ZZT's graphics were obsolete before it was even created; it used the same style of text-mode graphics that Kingdom of Kroz used 4 years earlier. However, ZZT managed to become fairly popular because of its integration of a simple but effective object-oriented scripting language known as ZZT-OOP. At the time this was groundbreaking, as most functionality in prior games had been hard-coded. The language allowed extensibility that no other game was able to provide, and allowed a large degree of community involvement that extended far beyond simply creating level terrain with the built-in editor, but rather involved writing programs to make the game run.
Originally ZZT was shareware, with only one of the four level-sets or "worlds" released without payment. The level released with the shareware copy is called Town of ZZT. The shareware versions also included Demo of ZZT, which displayed the basic features of ZZT worlds, and Tour of ZZT, which allowed the player to view select rooms (some playable) of the four worlds. Three different versions of shareware ZZT were released, with three corresponding registered ZZT versions. With about 30,000 registrations worldwide, ZZT was successful enough to finance the production of Jill of the Jungle, a game seen as Epic Megagames' answer to Apogee classics such as Duke Nukem. However when the game became obsolete it became freeware, with all four worlds of the registered version released for free. The worlds are: "Town of ZZT", "Caves of ZZT", "Dungeons of ZZT", and "City of ZZT"; they can best be described as adventure games.
In the newsletters for the registered version of ZZT, it is apparent that Sweeney initially had not expected the editor to become the most popular feature of his game. Fans' letters to him quickly established this, and Sweeney responded by encouraging registered users to make their own worlds and submit them to him. The best material from these was released in The Best of ZZT.

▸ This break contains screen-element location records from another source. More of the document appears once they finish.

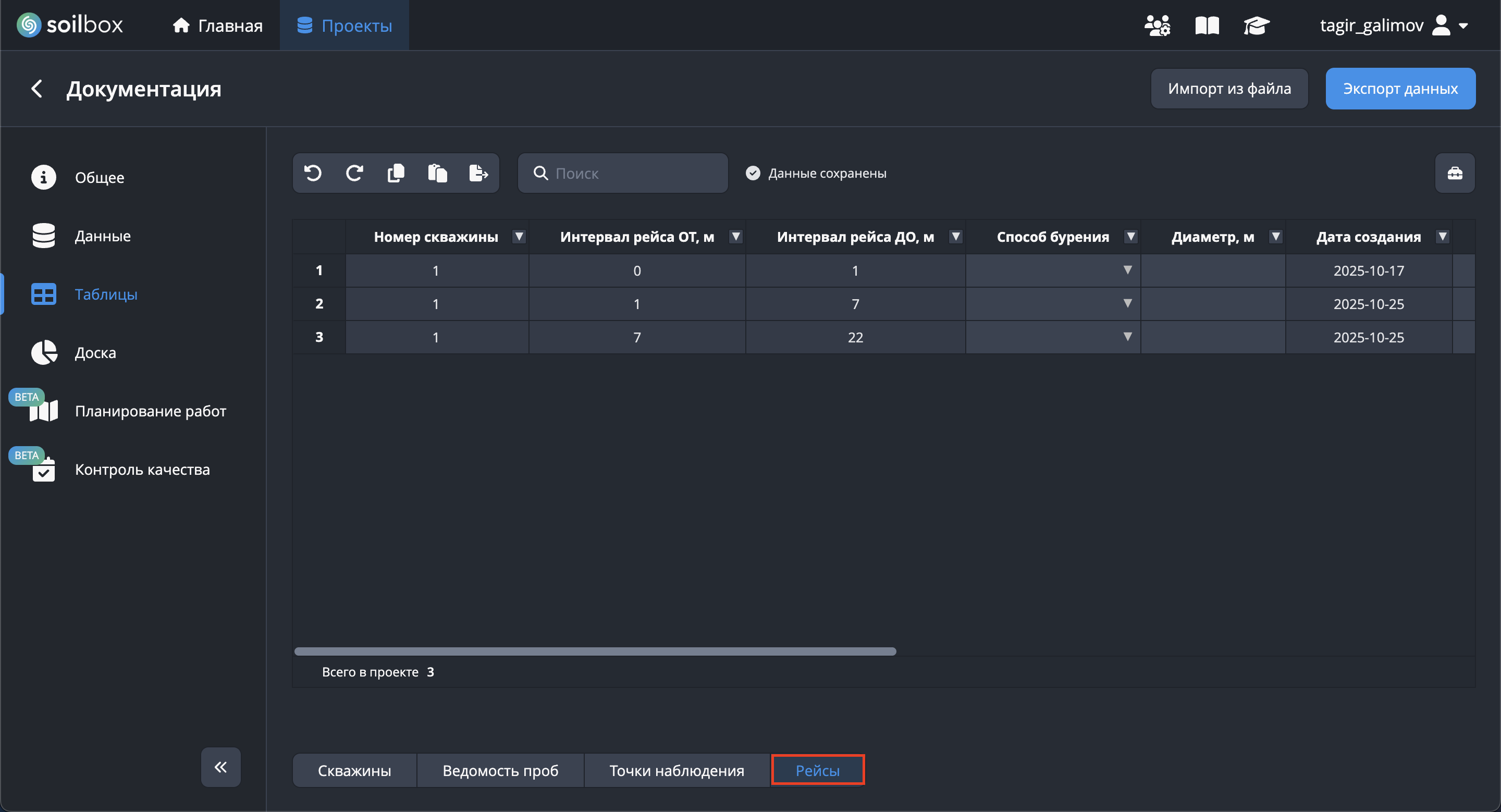
Task: Click the copy icon in toolbar
Action: (396, 173)
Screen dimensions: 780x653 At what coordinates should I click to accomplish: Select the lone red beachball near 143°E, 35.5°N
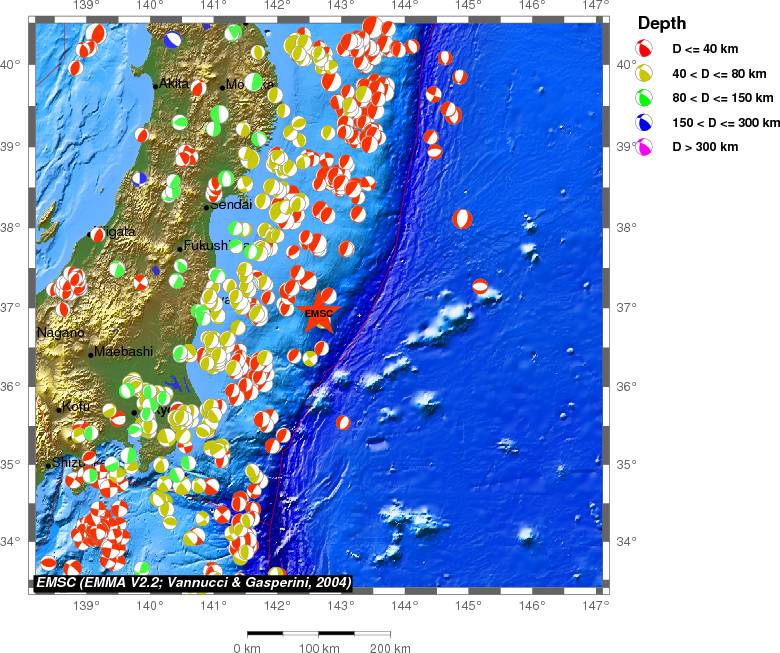click(x=344, y=422)
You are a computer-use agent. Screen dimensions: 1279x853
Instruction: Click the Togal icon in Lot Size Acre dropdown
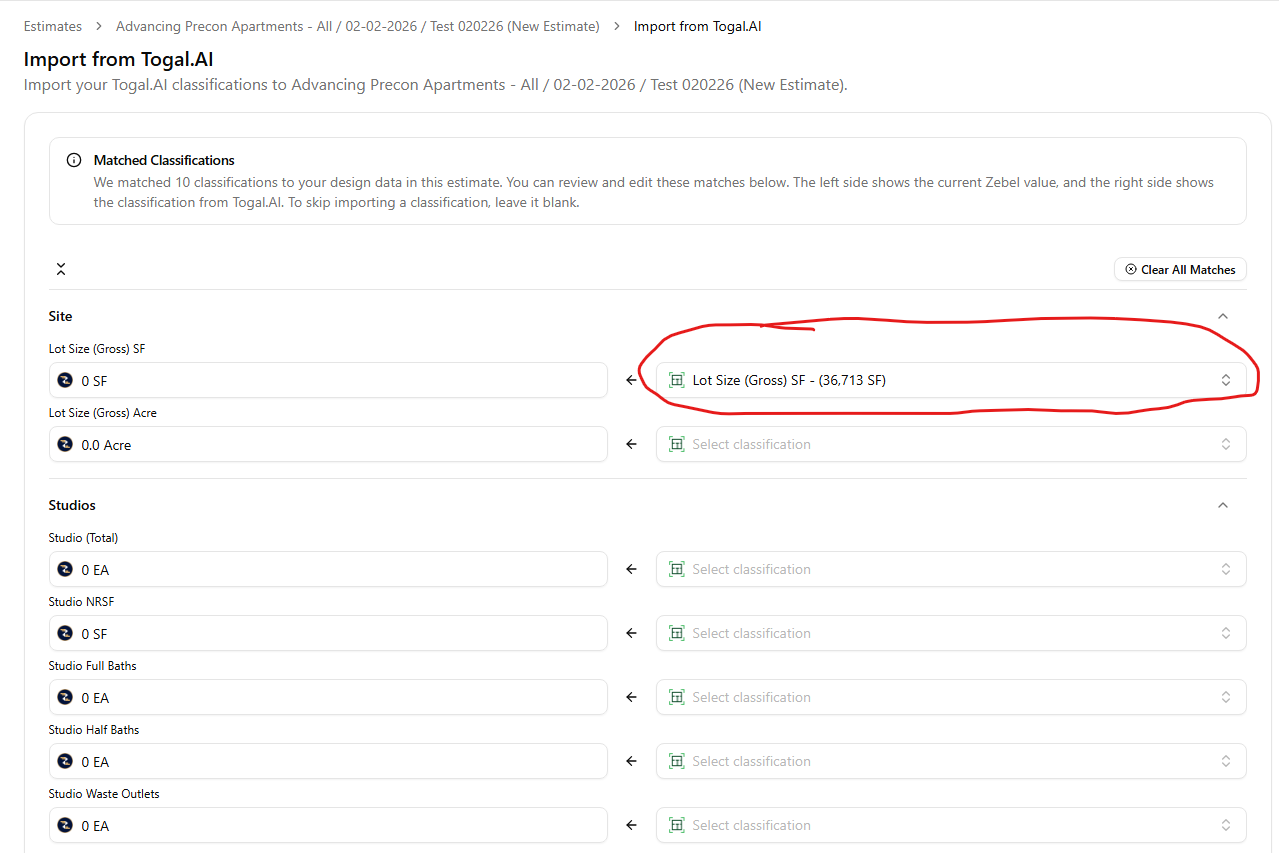[677, 444]
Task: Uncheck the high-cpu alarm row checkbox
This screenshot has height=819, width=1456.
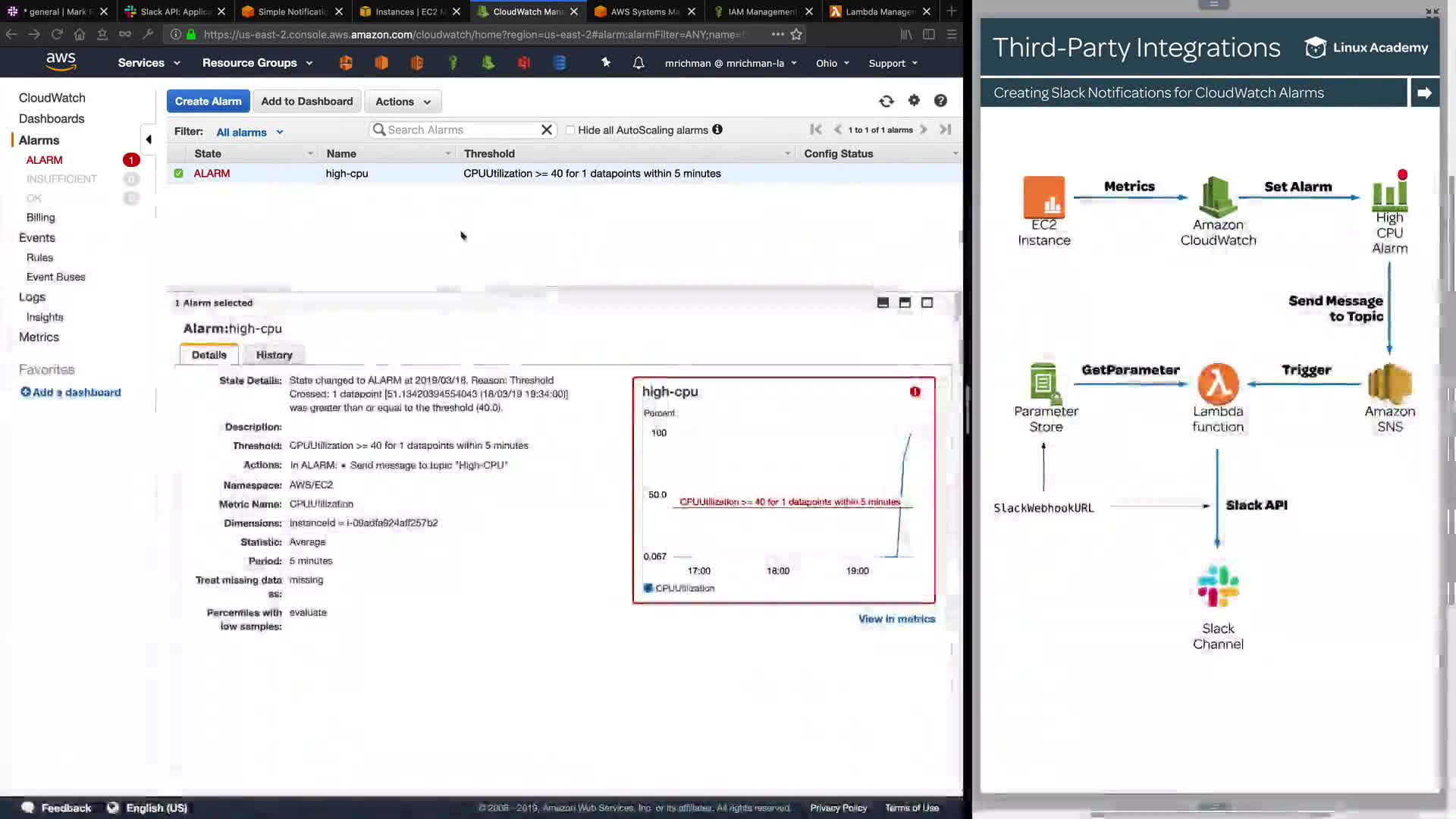Action: 179,174
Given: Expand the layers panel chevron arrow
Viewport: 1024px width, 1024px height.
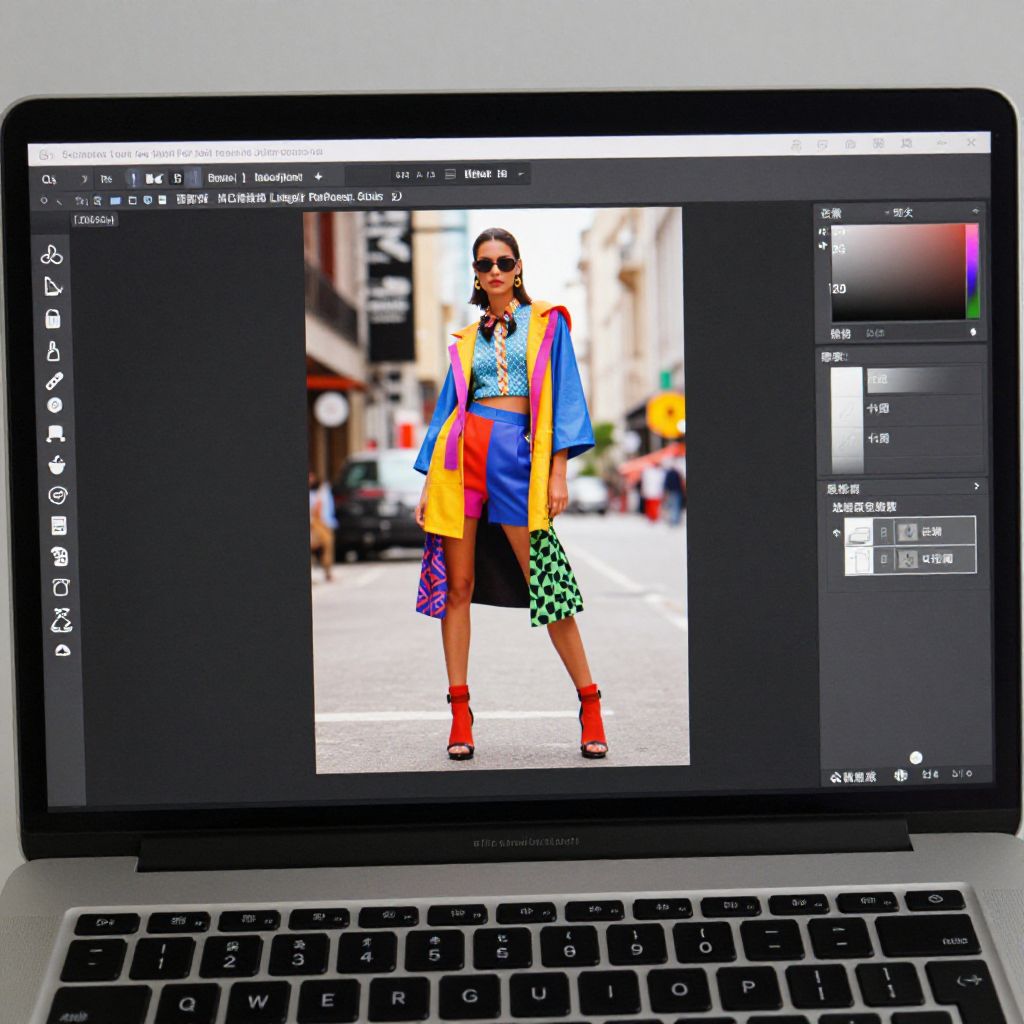Looking at the screenshot, I should [x=976, y=487].
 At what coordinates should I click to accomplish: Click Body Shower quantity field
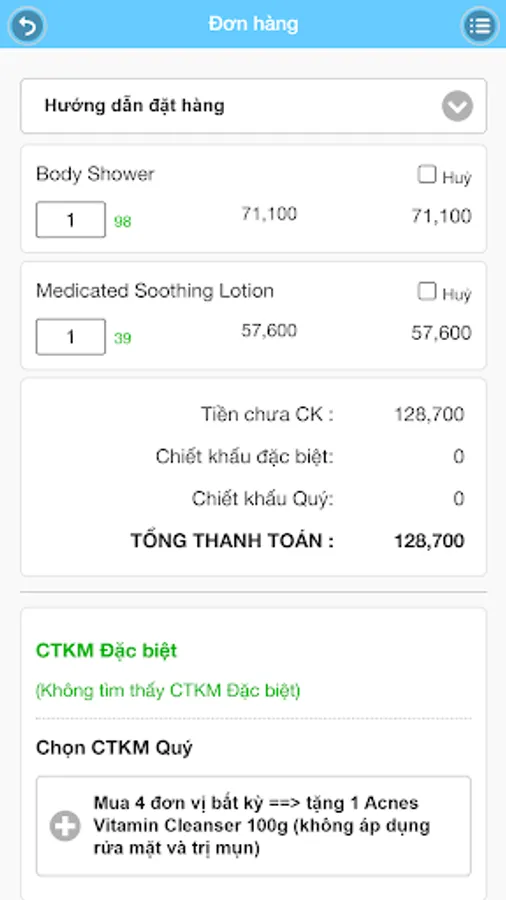(71, 219)
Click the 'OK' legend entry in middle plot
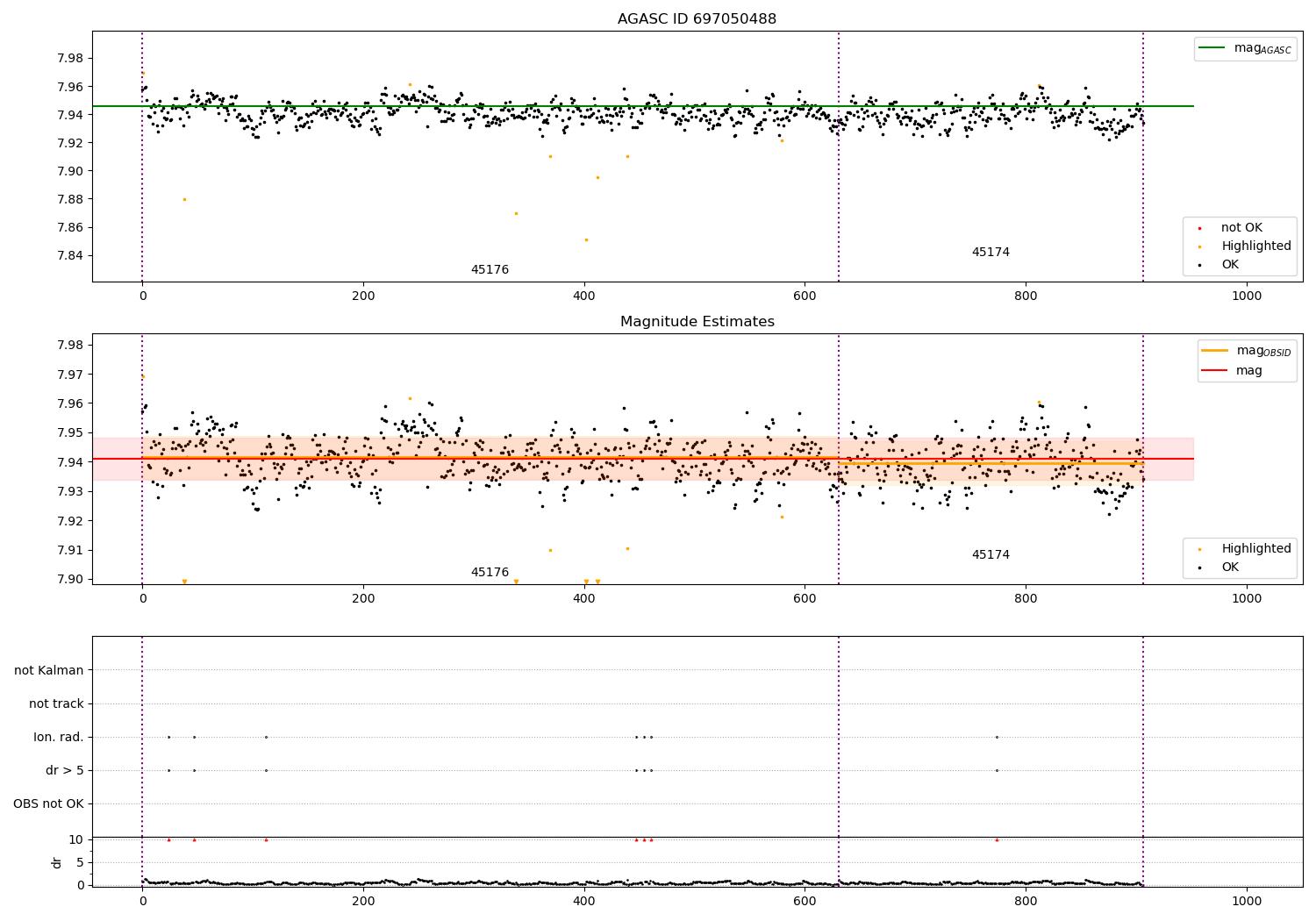This screenshot has width=1316, height=921. (x=1230, y=567)
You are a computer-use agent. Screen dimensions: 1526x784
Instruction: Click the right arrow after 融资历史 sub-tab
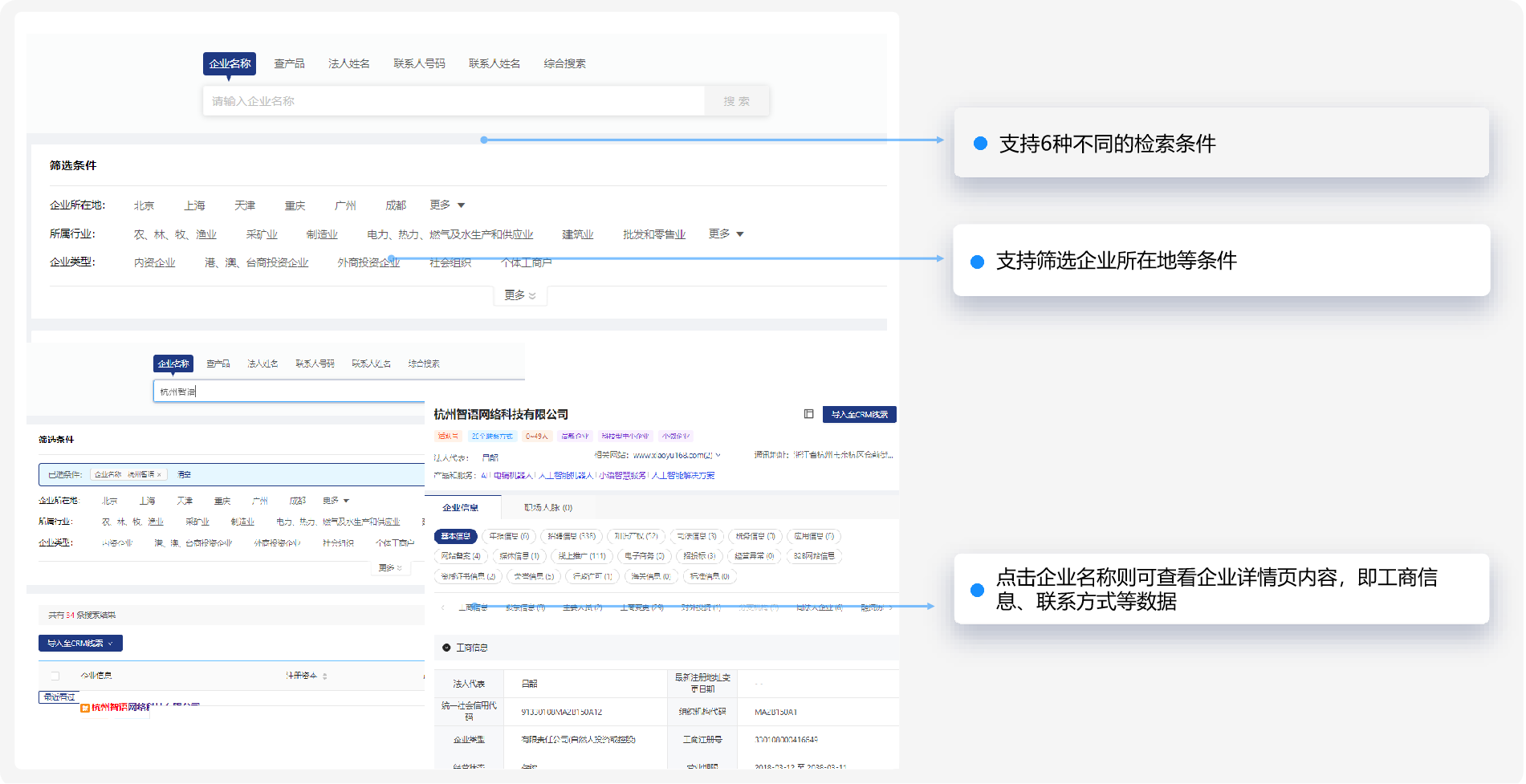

Basic gameplay of ZZT is very simple. The player is controlled by the 4 cursor keys, and the shift key and a cursor key pressed will shoot a bullet (if the player has ammo). Items that can be picked up include: ammo (each magazine holds 5 rounds), gems (used for currency in most games), torches (used by pressing the T key in darkened rooms, lighting a small area around the player, that moves as the player does), and energizers that give the player temporary invincibility. Enemies include Lions (randomly moving monsters, that may follow the player), Tigers (randomly moving monsters that fire bullets), Ruffians (monsters that chase the player, then rest, then repeat), slimes, and spinning guns.
Third-party worlds for ZZT are diverse, ranging from shoot 'em ups to complex role playing games to a Lemmings clone (Zem). They range from the simple to the complex, from inane to brilliant. An aspects of the game is the culture that has built up within and around it: catch phrases, programming tricks, and even some rather remarkable internet personalities. Information about the community itself can be found at ZUltimate, the ZZT wiki. Many other games have been inspired by ZZT, such as MegaZeux and ZZT's sequel, Super ZZT, the latter being widely criticized for lacking an easily accessible editor function.
Although it has been many years since Tim Sweeney first wrote ZZT, it still has a cult following. ZZT is still for sale through mail order, according to Sweeney in a Gamasutra interview.